To prepare the next generation of workers for the future, universities across the globe should build AI into their curriculums, invest in computing infrastructure, and support research initiatives not only in STEM fields but also in the arts, social sciences, and every other domain on campus.

Universities that provide generative AI tools—including the necessary infrastructure to support researchers, faculty, and students—will have an advantage in attracting top talent and funding.

Student Support

Universities can train interactive generative AI chatbots to support students with general information, course registration, financial aid, and more.

Research

With generative AI, researchers can automate experiments, collect data, create synthetic data for model training, and conduct data analysis. AI software, hardware, and funding to support research can help universities compete for top researchers and other talent.

Faculty

Professors will soon have the ability to augment their course preparation and administration with generative AI tools that can generate syllabi and course materials, automate scoring, and dynamically update course content.

Generative AI for Smart Cities and Spaces

In smart cities and spaces, generative AI can be used to enhance citizen support services, improve infrastructure design, manage traffic, enrich tourism experiences, and more.

Urban Planning and Design

Generative AI algorithms can analyze vast amounts of data, including traffic patterns, energy consumption, and environmental factors to generate optimized urban plans and designs. This can help city planners and architects create more sustainable, eco-friendly urban environments.

Traffic Management

AI-driven traffic management systems can generate predictive models and algorithms to optimize traffic flow, reduce congestion, and improve transportation efficiency. This can include dynamically adapting traffic signal timings, suggesting optimal routes, and providing traffic pattern predictions to enhance overall mobility.

Public Safety and Security

Urban planners can use generative AI to simulate natural disasters such as wildfires, earthquakes, hurricanes, and floods to identify existing inefficiencies and plan for a more resilient urban infrastructure. This creates the possibility of proactive monitoring, early detection, and efficient allocation of resources for public safety.

Tourism and Citizen Support Services

With vast amounts of historical and real-time data, generative AI can enhance tourism experiences with personalized recommendations based on individual preferences. AI can optimize itineraries, taking into consideration weather conditions, transportation options, crowd density, and more. Multilingual speech-enabled avatars can interact with visitors and serve as guides, offering immersive experiences on local landmarks, historical sites, and culture and providing real-time language translation and navigation assistance. AI-driven citizen support services can also enable seamless communication and interaction with local businesses, police, and other public servants.

Task to carry out:
Copy verbatim the passage on generative AI from "Tourism and Citizen" to "other public servants.".

Screenshot grounding data
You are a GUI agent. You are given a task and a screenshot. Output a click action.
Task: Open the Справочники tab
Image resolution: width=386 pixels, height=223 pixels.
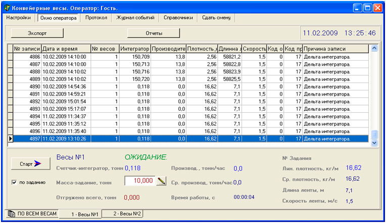click(x=178, y=18)
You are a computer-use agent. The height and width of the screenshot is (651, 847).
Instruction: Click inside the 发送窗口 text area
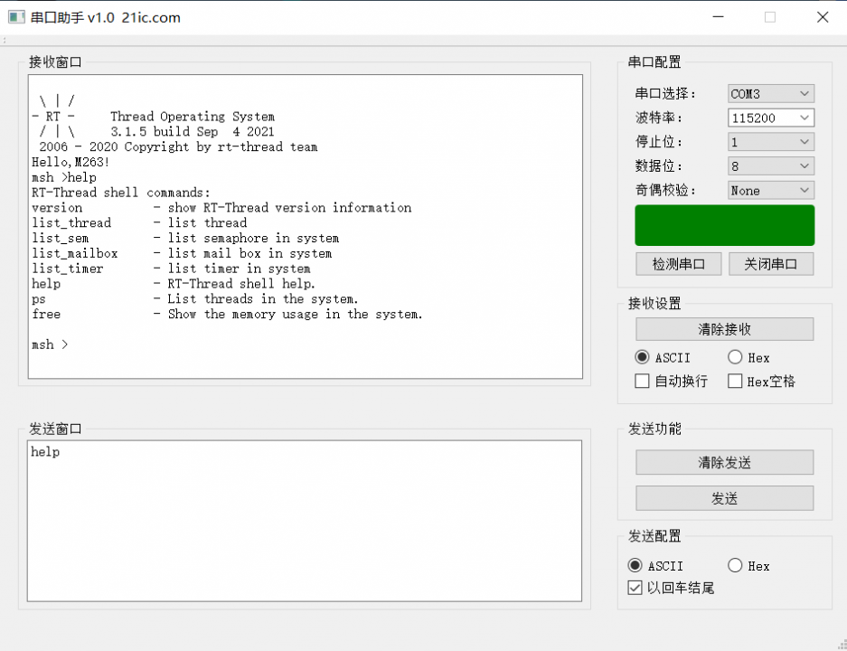point(305,521)
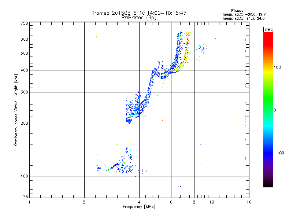Click the 750 tick label on height axis

pyautogui.click(x=24, y=23)
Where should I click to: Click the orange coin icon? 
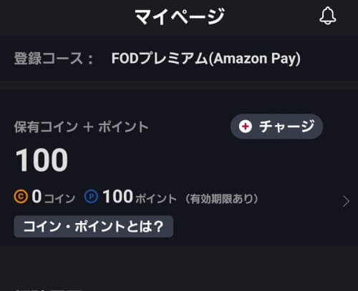click(x=21, y=197)
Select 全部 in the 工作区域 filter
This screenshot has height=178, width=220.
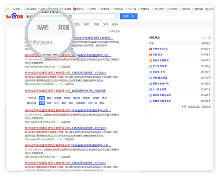coord(42,98)
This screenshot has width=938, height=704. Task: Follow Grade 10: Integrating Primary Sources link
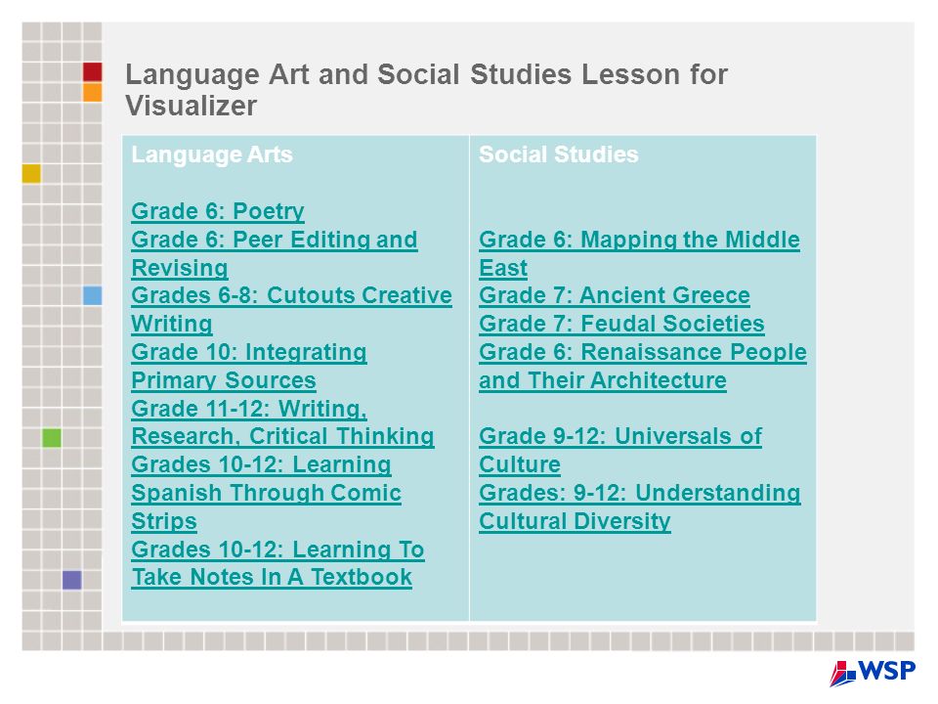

Solution for this exercise:
Tourism and Citizen Support Services

With vast amounts of historical and real-time data, generative AI can enhance tourism experiences with personalized recommendations based on individual preferences. AI can optimize itineraries, taking into consideration weather conditions, transportation options, crowd density, and more. Multilingual speech-enabled avatars can interact with visitors and serve as guides, offering immersive experiences on local landmarks, historical sites, and culture and providing real-time language translation and navigation assistance. AI-driven citizen support services can also enable seamless communication and interaction with local businesses, police, and other public servants.